American Apparel caused quite a stir recently, displaying mannequins festooned with voluminous pubic hair wigs and sheer lingerie in the window of its Houston Street store in New York City. The tableau has caught the attention of onlookers and Web-surfers alike, eliciting a range of reactions from bemused curiosity to appalled incredulity to fiery debate about the sexiness or unsightliness of a naturally hairy pubis. Whether you rock a 70s bush like Gwenyth Paltrow, or started waxing in your teens, what we know about biology suggests that American Apparel’s stylists are onto something: Science is pro-bush.
Pubic hair plays several evolutionary roles, the largest of which deserves at least some credit for the very propagation of our species. It provides a large surface area to disperse sweat and pheromones to attract prospective mates. Indeed, differences in genetic fitness can be detected in an individual’s body odor. Pubic hair is also a form of protection. In the days before Hanes, it acted as a lubricating buffer to reduce chafing during movement, and shielded our genitals from the elements.

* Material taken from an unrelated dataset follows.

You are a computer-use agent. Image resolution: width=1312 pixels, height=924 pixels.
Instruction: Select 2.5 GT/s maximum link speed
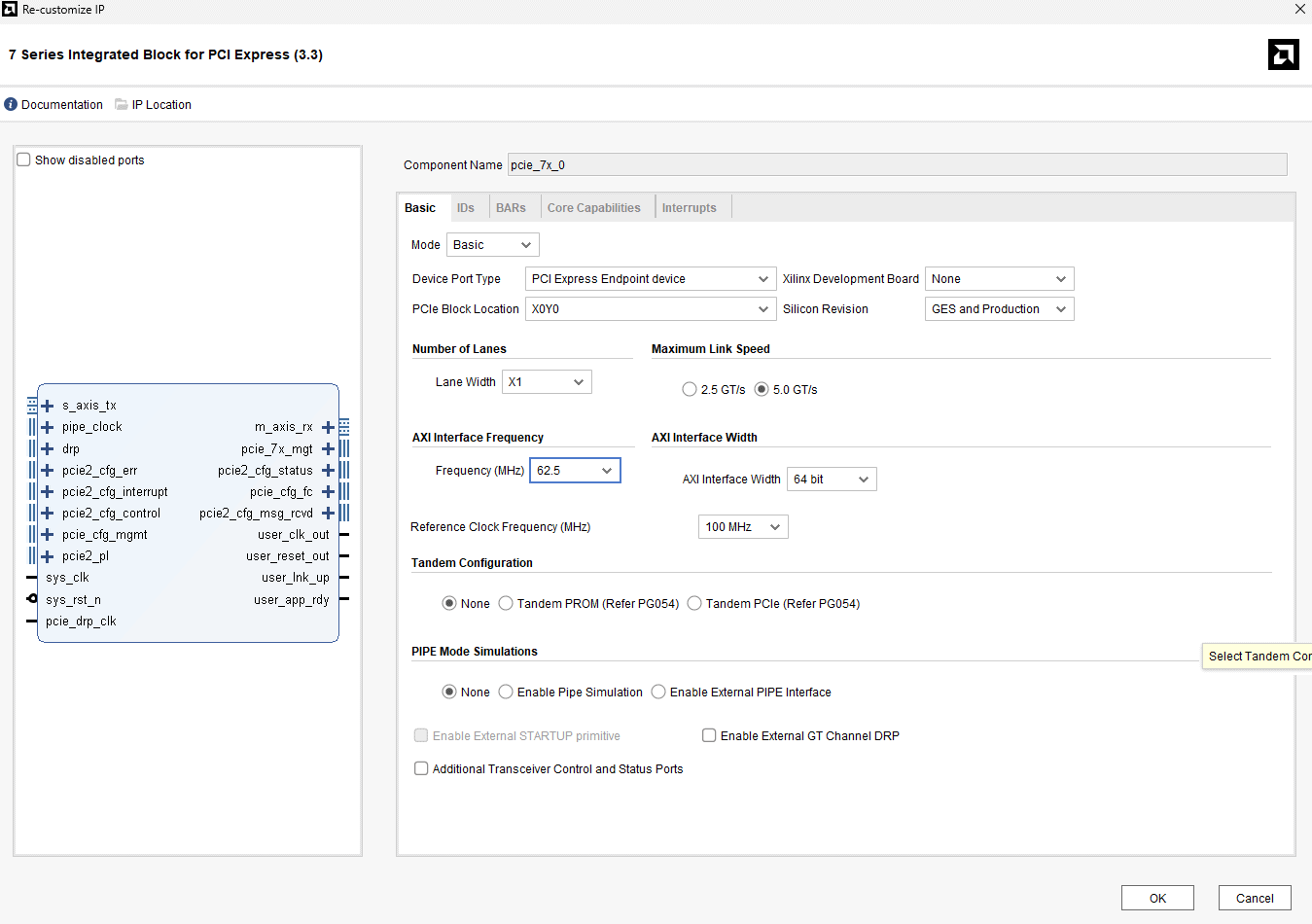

These days, it is more common than not for women to shave, wax or pluck at least some of their pubic hair, especially among younger women and those who are partnered (but not married), according to a survey of nearly 2,500 American women ages 18 to 68 published in the Journal of Sexual Medicine. Certainly, modern woman’s dedication to pubic-hair removal has introduced its own elements of danger to the region. The number of women who visited an emergency room for down-there injuries jumped almost six-fold between 2002 and 2010, according to a study conducted by the University of California, San Francisco.